It’s remarkable how next Sunday’s election has got Macron and Le Pen worried about what happens to the workers. Only a couple of weeks ago, Macron said he was going to impose a retirement age of 65. Now he’s saying he’s ready to rethink it and make it 64. Le Pen says she’s going to be “socially-minded” and, if she’s president, retirement age will continue to be 60 or maybe 61 or 62.
But, Macron or Le Pen elected, neither will care about what they said during the campaign. Either will govern in the interests of big business whose power resides in its economic domination and is neither elected nor checked by anyone. The whole point of elections is to keep that power hidden by letting every citizen believe that they have a right to vote on what the state does when in fact they are obliged to choose between candidates who are all on the side of the bourgeoisie.

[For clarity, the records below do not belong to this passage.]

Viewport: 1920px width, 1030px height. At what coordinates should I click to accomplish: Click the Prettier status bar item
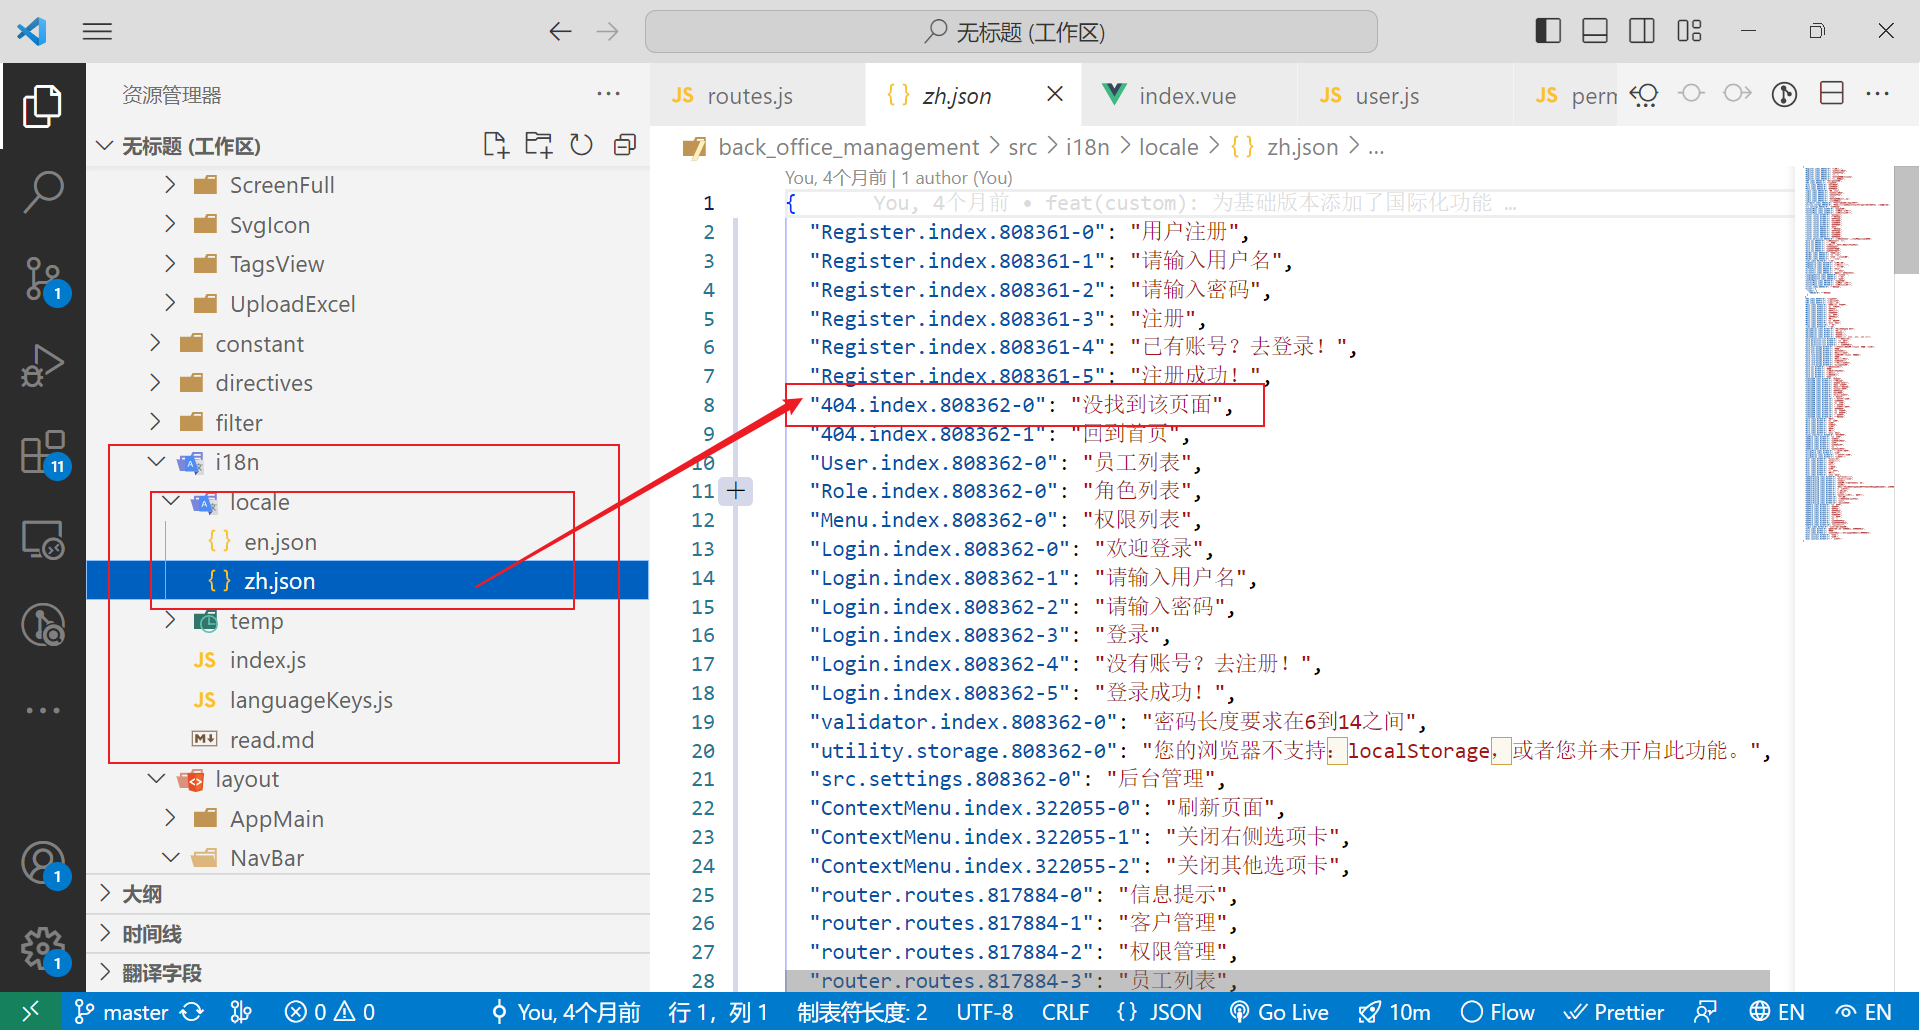[x=1613, y=1011]
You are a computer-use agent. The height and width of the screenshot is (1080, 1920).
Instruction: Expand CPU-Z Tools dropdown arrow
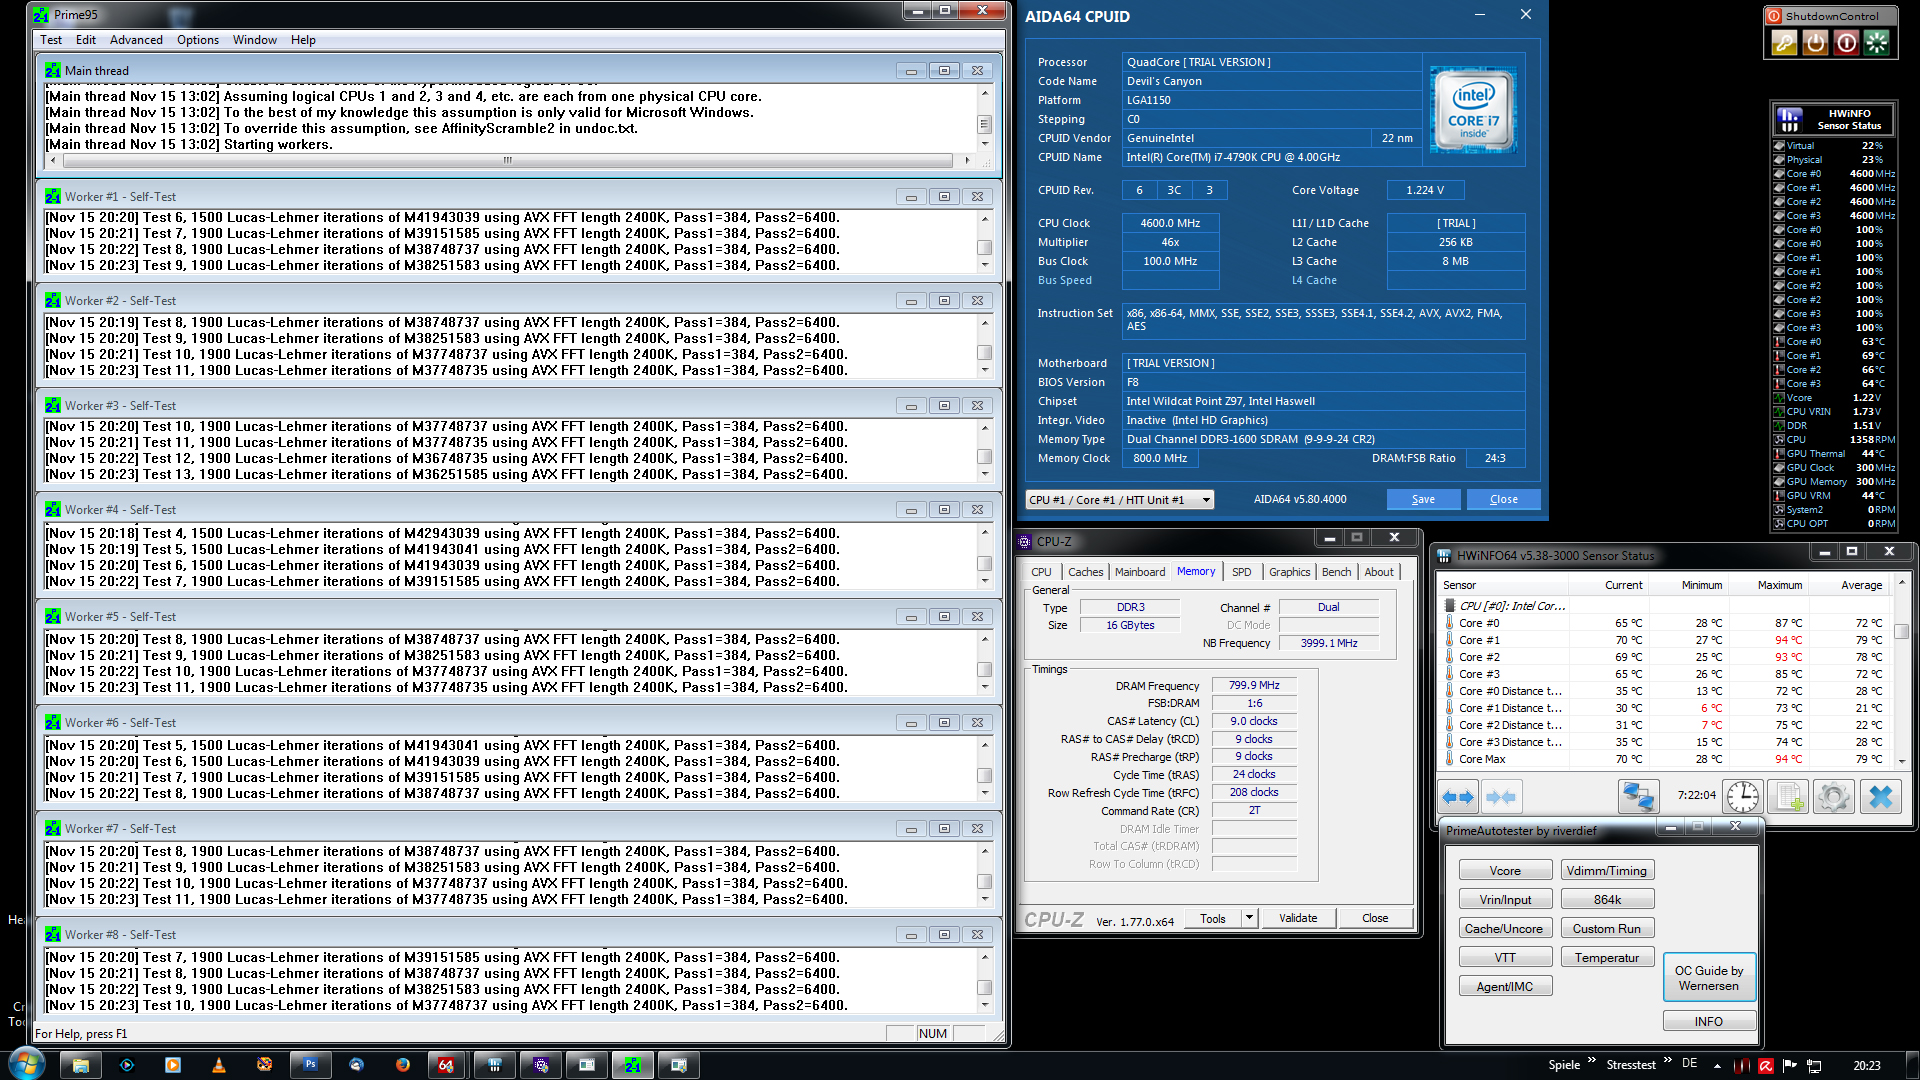point(1249,918)
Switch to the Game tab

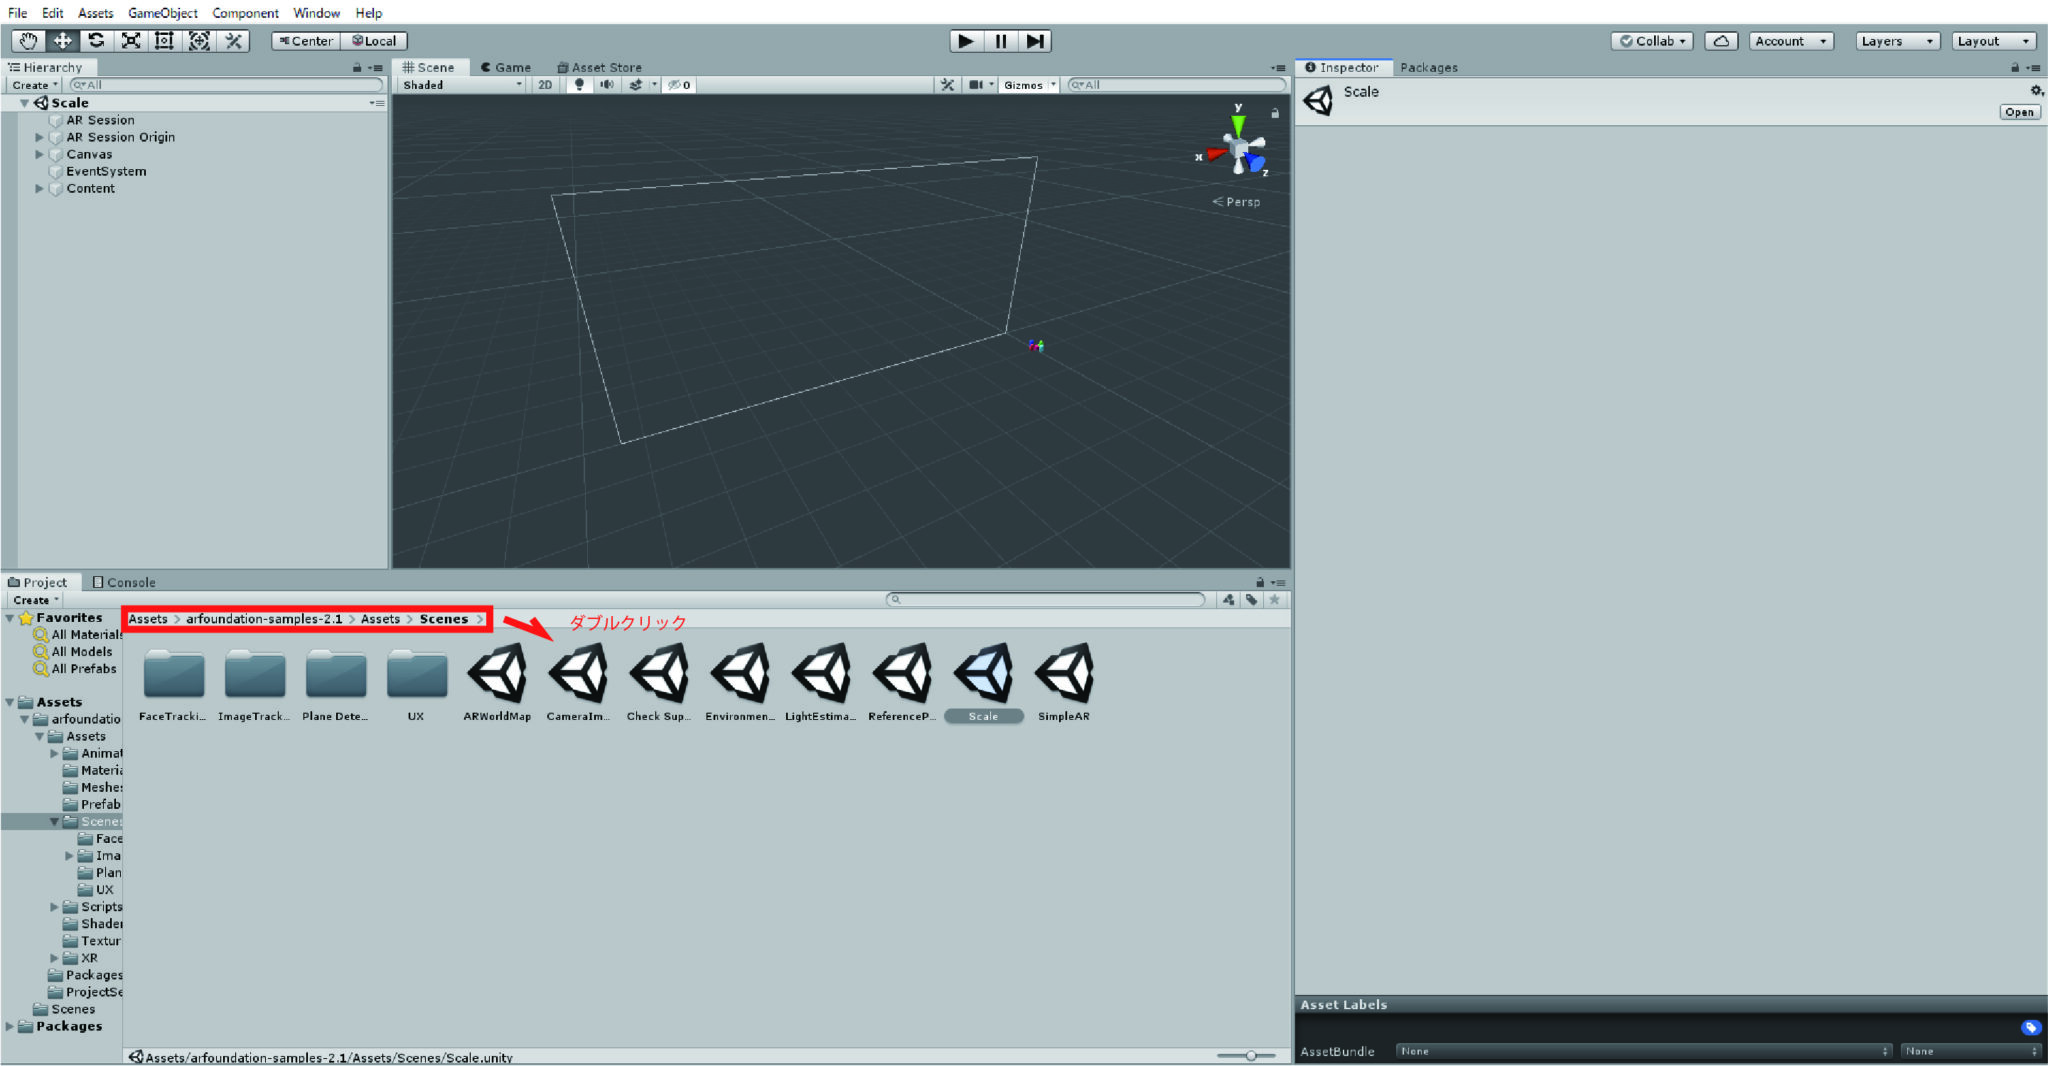507,67
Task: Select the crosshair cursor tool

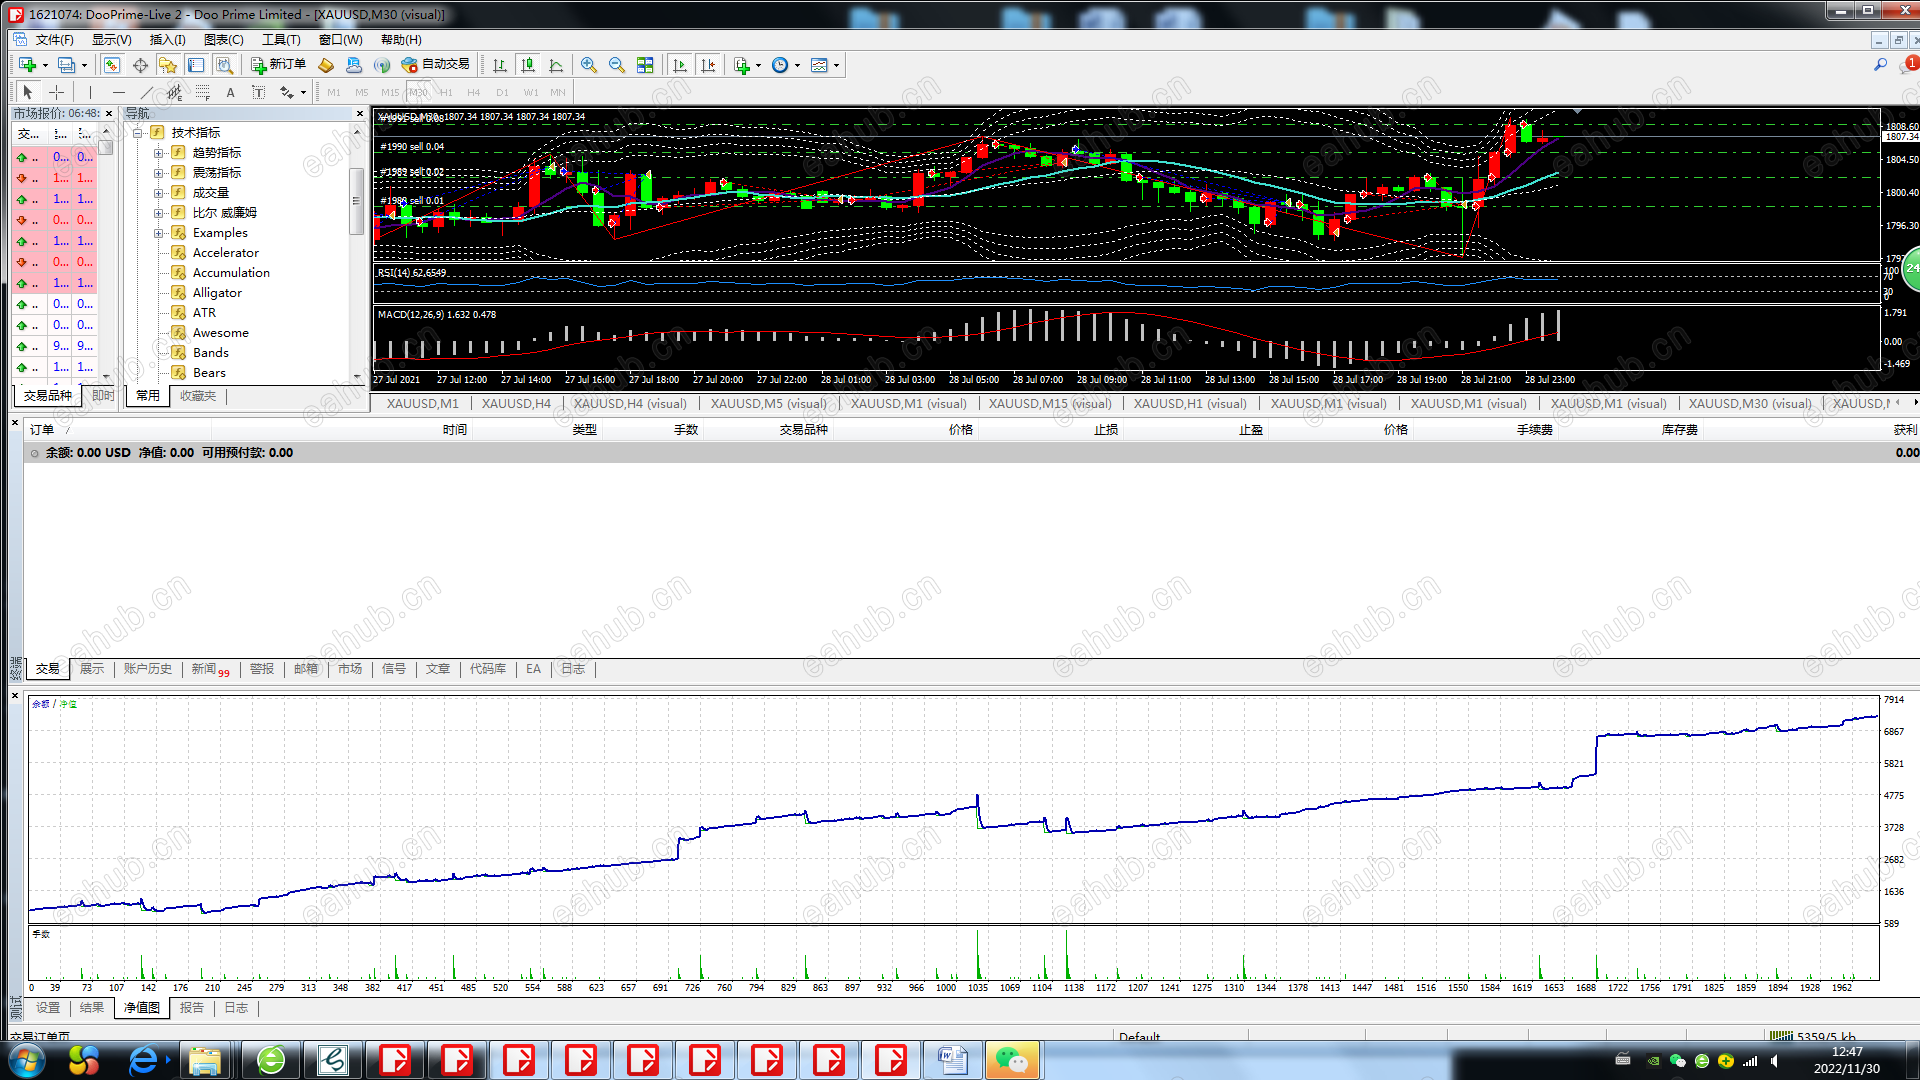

During the five years of his presidency, Macron’s decisions have favored the capitalist class that is now richer than ever. Workers, on the other hand, have paid the consequences of the health crisis with dismissals and short-time work. And today’s skyrocketing prices are making the capitalists even richer and eating away the buying power of the poor, all with the complicity of the government.
Le Pen, who has never governed, would like us to believe she’ll be different. Although she’s an extreme-right-winger, she’s presenting the carefully censored image of a cat-loving single parent. But she didn’t appear out of nowhere. Her political party was started by former military partisans of “French Algeria”, many of whom were members of the Organisation Armée Secrète (literally “armed secret organization”), the fascist organization that carried out hundreds of terrorist attacks and thousands of murders in Algeria and France in the 1960s.
The way that the scores of the extreme right-wing presidential candidates have progressed reflects the growth of their influence on today’s society. The threat doesn’t just come from extreme right-wing groups of varying levels of virulence but also and above all from the state apparatus itself, namely the police and the army.
We need to remember that a petition was published a year ago, signed by retired generals threatening army action to stop what they called “the disintegration that is striking our homeland”. At the time, Marine Le Pen, was quick to send them a letter of support to show that she was on their side.
To believe that Macron would be a barrier to any of this would be a big mistake. If he’s re-elected, he’ll mask the threat of this extreme right-wing ever-present in the state apparatus. He’s certainly not going to touch the army or the police, the main instruments of power.
Nothing good for the workers can come out of the ballot box on Sunday. Once elected, even the so-called left-wing candidates like Mitterrand or Hollande despite their having the support of the Socialist and French Communist parties (parties created long ago by the labour movement), pursued a policy that served the capitalists. So it’s not in the workers’ interest to be divided over a vote in which the two candidates aren’t even hiding the fact that they are servants of an economic system that is based on the exploitation of workers.
Since the start of the war in Ukraine, states have begun to rearm and, in the aggravated economic crisis, the capitalist class intends to make the workers pay the bill. Simply defending our standard of living will demand struggles with a clear consciousness of our class interests and of all the threats we are under, including that of a more repressive and tougher government.
No political party or organization exists today that is big enough to make the interests of the working class heard. The objective of the propaganda of the bourgeoisie and its political leaders is to destroy the very idea that the workers, who constitute a social group, could represent a political group that is conscious of its class interests. But the fact remains that workers are a considerable social force. They are the basis for all the production and services that are essential for society to function and they know it. That’s why all hopes are not lost.
And a good thing too because they are the only social class that can confront and overthrow the capitalist class. They are the only force that can offer a different perspective than the chaos and war towards which the current ruling class is driving us.